Or maybe Mother Nature's pre-Thanksgiving cosmic statement....
From BBC:
Antarctic witnesses total eclipse
A partial solar eclipse seen at the Japanese Showa Base. It was visible for barely two minutes, but enthusiastic sky watchers paid through the nose to watch Sunday's total eclipse of the Sun in Antarctica. As the Sun dived behind the Moon, it cast a shadow on the White Continent in an enormous 5,000-kilometre-long arc. The spectacle was the first recorded total eclipse of the Sun in Antarctica.
A group of around 300 stargazers, eclipse chasers and scientists in a Boeing 747 plane got a spectacular view of the phenomenon at exactly 2240 GMT. Those on board the specially chartered Qantas plane, on a round-trip from Melbourne, had paid up to AU$12,000 (£5,096) and came from as far afield as Houston, Texas, US. A shipload of tourists watched from the comfort of a cruise ship off the Russian Antarctic base of Mirny. Others braved freezing temperatures to watch the eclipse out on the ice. One young woman ran three km across frozen sea-ice while some of her colleagues skied for the best view.
Scientist Bob Jones, station leader at Australia's Davis Antarctic Base, travelled by snow car with nine colleagues across the sea-ice to catch a better view of the eclipse from an island three km closer than the base. "Some people skied across, and one young woman actually ran across to this island because of course at the moment it's surrounded by ice," Mr Jones said. "From the beginning of the eclipse it was about six degrees above the horizon.

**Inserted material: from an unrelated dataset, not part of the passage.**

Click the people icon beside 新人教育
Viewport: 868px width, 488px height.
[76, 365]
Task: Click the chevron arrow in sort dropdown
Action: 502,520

It rose to about 10 degrees, so it was higher in the sky than I would have thought," Mr Jones added.
Astronomer Brian Carter from New Zealand's Carter Observatory calculated an arc of the eclipse 700 km wide and 5,000 km long. The Moon began shading the face of the Sun at 1108 (2208 GMT) at New Zealand's Scott Base and the nearby US McMurdo Station on the northern Antarctic Coast. Natalie Cadenhead, Antarctica New Zealand's information officer, said staff at Scott Base used welding masks to shield the lenses of their cameras as they tried to capture the eclipse on film. Mr Jones, a veterinary pathologist from Victoria in Australia said the local wildlife was unfazed by the solar phenomenon. He said there was no discernable change in the penguins that were incubating their eggs out on the ice. "

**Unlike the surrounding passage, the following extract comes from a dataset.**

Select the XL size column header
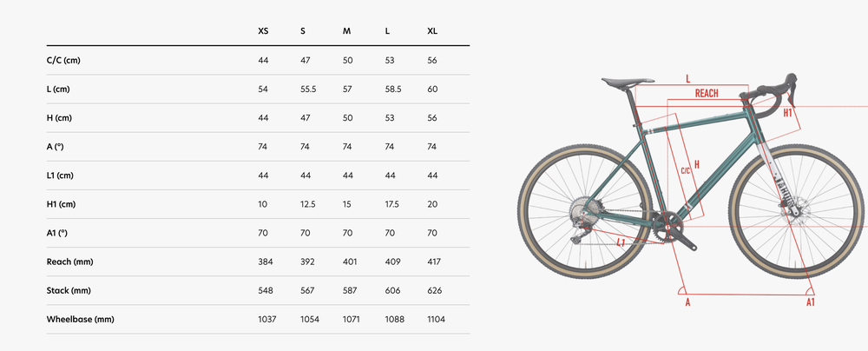 click(x=432, y=31)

didn't show any degree of agitation or worry or anything," Mr Jones said. The path of the Moon's so-called umbral shadow - total darkness - began at 2219 GMT in the southern Indian Ocean about 1,100 kilometres southeast of Kerguelen Island. Moving south, the path pf totality reached the coast of Antarctica at 2235 GMT. The instant of greatest eclipse occurred in Wilkes Land at 2249:17 GMT. The Sun was blocked out completely at this point for one minute 55 seconds. The path left the Antarctic continent at Queen Maud Land at 2317 GMT, before lifting off the Earth's surface at 2319 GMT. Partial eclipses also occurred over parts of Australia, southern New Zealand, southern Argentina and Chile. The next total eclipse will be in April 2005, when it will be visible only in the middle of the Pacific Ocean.